Multiple cell-death patterns predict the prognosis and drug sensitivity of melanoma patients

Front Pharmacol. 2024 Oct 8:15:1295687. doi: 10.3389/fphar.2024.1295687. eCollection 2024.

Abstract

Background: Melanoma, a malignant tumor of the skin, presents challenges in its treatment process involving modalities such as surgery, chemotherapy, and targeted therapy. However, there is a need for an ideal model to assess prognosis and drug sensitivity. Programmed cell death (PCD) modes play a crucial role in tumor progression and has the potential to serve as prognostic and drug sensitivity indicators for melanoma.

Methods: We analyzed 13 PCD modes including apoptosis, necroptosis, ferroptosis, pyroptosis, netotic cell death, entotic cell death, lysosome-dependent cell death, parthanatos, autophagy-dependent cell death, oxeiptosis, disulfidptosis, and alkaliptosis. These modes were used to construct a model that incorporated genes related to these 13 PCD modes to establish a cell death index (CDI) to conduct prognosis analysis.
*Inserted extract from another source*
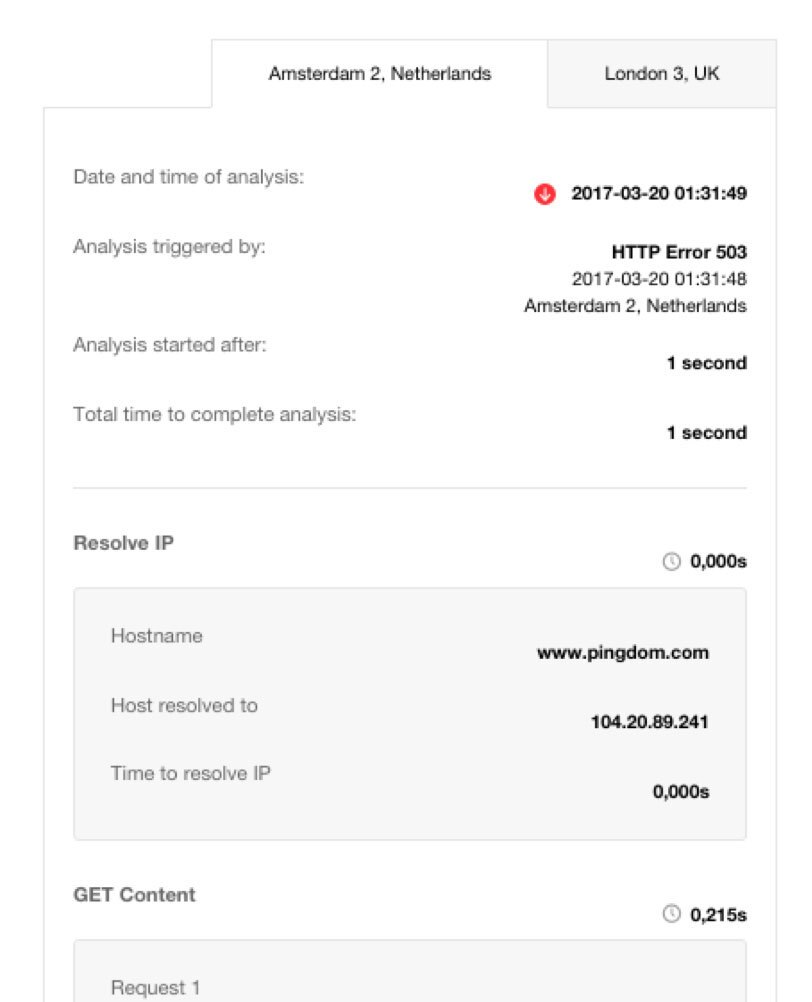The image size is (812, 1002).
Task: Select the Amsterdam 2, Netherlands tab
Action: point(379,74)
Transcriptomic, genomic, and clinical data were collected from cohorts including TCGA-SKCM, GSE19234, and GSE65904 to validate this model.

Results: A CDI consisting of ten gene signatures was established using machine learning algorithms and divided into two groups based on CDI values. The high CDI group exhibited relatively lower numbers of immune-infiltrating cells and showed resistance to commonly used drugs such as docetaxel and axitinib. Our validation results demonstrated good discrimination in PCA analysis between CDI groups, and melanoma patients with higher CDI values had worse postoperative prognoses (all p < 0.01).

Conclusion: The CDI model, incorporating multiple PCD modes, accurately predicts the clinical prognosis and drug sensitivity of melanoma patients.

Keywords: cell death index; drug sensitivity; melanoma; postoperative prediction model; programmed cell death.

Grants and funding

The authors declare that financial support was received for the research, authorship, and/or publication of this article. This work was supported by Guangzhou Science and Technology Plan Projects (202201010885, to RC.N), the National Natural Science Foundation of China (81772589, to RC.N), the Guangzhou Basic and Applied Basic Research Foundation (2114050000603, to YB.C; SL2024A04J01162, to RP.Z), and the Beijing Xisike Clinical Oncology Research Foundation (Y-tongshu2021/qn-0227 and Y-Young2022--0281, to RC.N).